** START OF DOCUMENT EXCERPT **

Nicolás Renz Boher (born 7 April 1995) is a Chilean field hockey player.

Personal life
Nicolás Renz is the middle child, with brothers Fernando and Felipe also representing Chile.

Renz studied at the Pontificia Universidad Católica de Chile.

Career

Junior national team
In 2012 Renz made his debut for the Chilean U–21 team at the Pan American Junior Championship in Guadalajara, where he won a bronze medal.

He went on to represent the team numerous times. In 2016, he won a second bronze medal with the team at his second Pan American Junior Championship in Toronto.

Los Diablos
Nicolás Renz made his debut for Los Diablos in 2012, during the inaugural edition of the FIH World League.

In 2014, Renz won his first medal with the national team, at the South American Games in Santiago. The following year, he won bronze at the 2015 Pan American Games in Toronto. He won his second South American Games medal in 2018, taking silver at the tournament.

** END OF DOCUMENT EXCERPT **
** START OF INFORMATION SUPPLIED **

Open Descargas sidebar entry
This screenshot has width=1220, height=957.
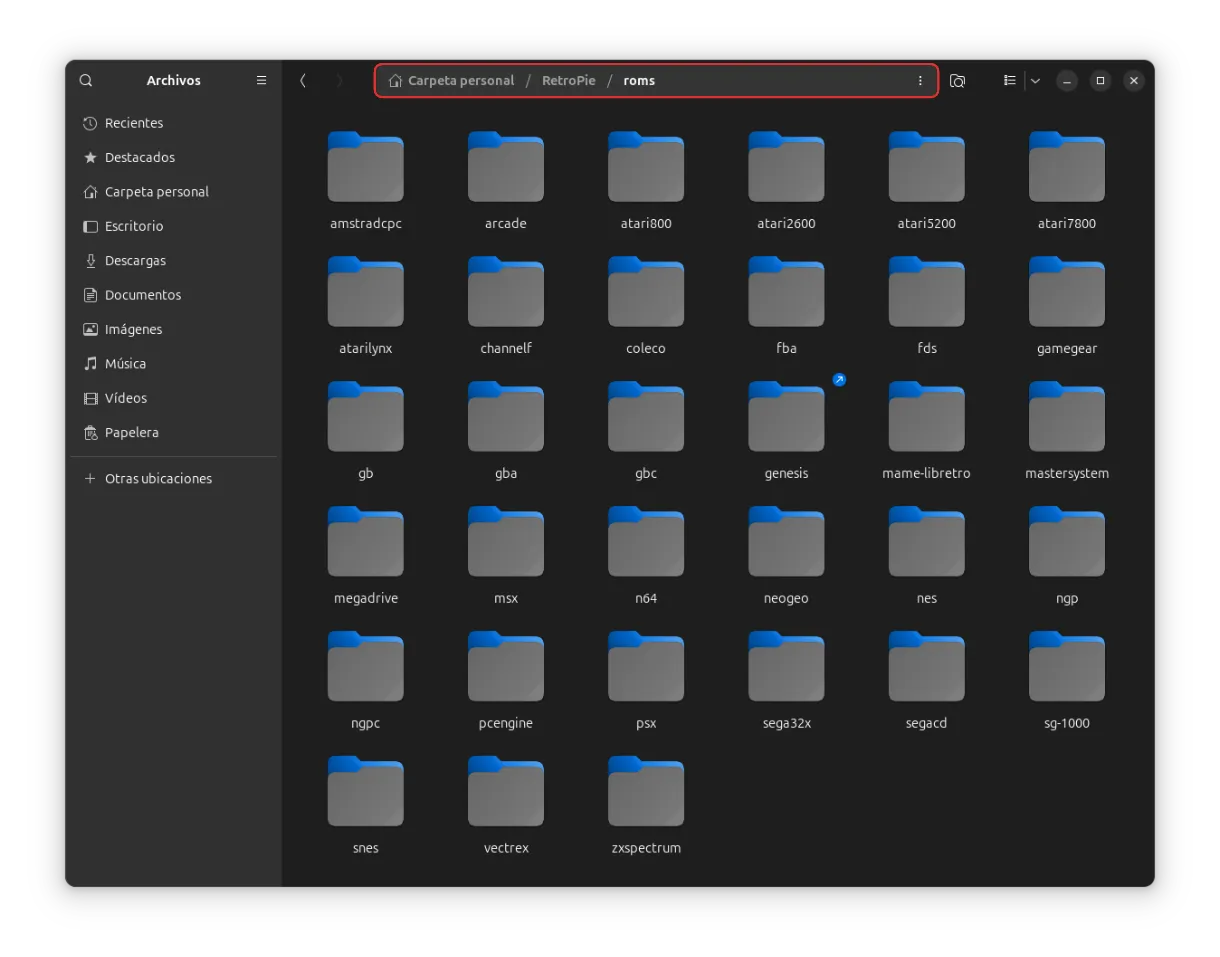pos(135,261)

** END OF INFORMATION SUPPLIED **

(TASK REQUIREMENTS)
Copy the part of the Nicolás Renz biography between "Personal life" and "FIH World League.", inclusive, renaming "Pan American Junior Championship" as "Junior Pan American Championship".

(FINAL RESULT)
Personal life
Nicolás Renz is the middle child, with brothers Fernando and Felipe also representing Chile.

Renz studied at the Pontificia Universidad Católica de Chile.

Career

Junior national team
In 2012 Renz made his debut for the Chilean U–21 team at the Junior Pan American Championship in Guadalajara, where he won a bronze medal.

He went on to represent the team numerous times. In 2016, he won a second bronze medal with the team at his second Junior Pan American Championship in Toronto.

Los Diablos
Nicolás Renz made his debut for Los Diablos in 2012, during the inaugural edition of the FIH World League.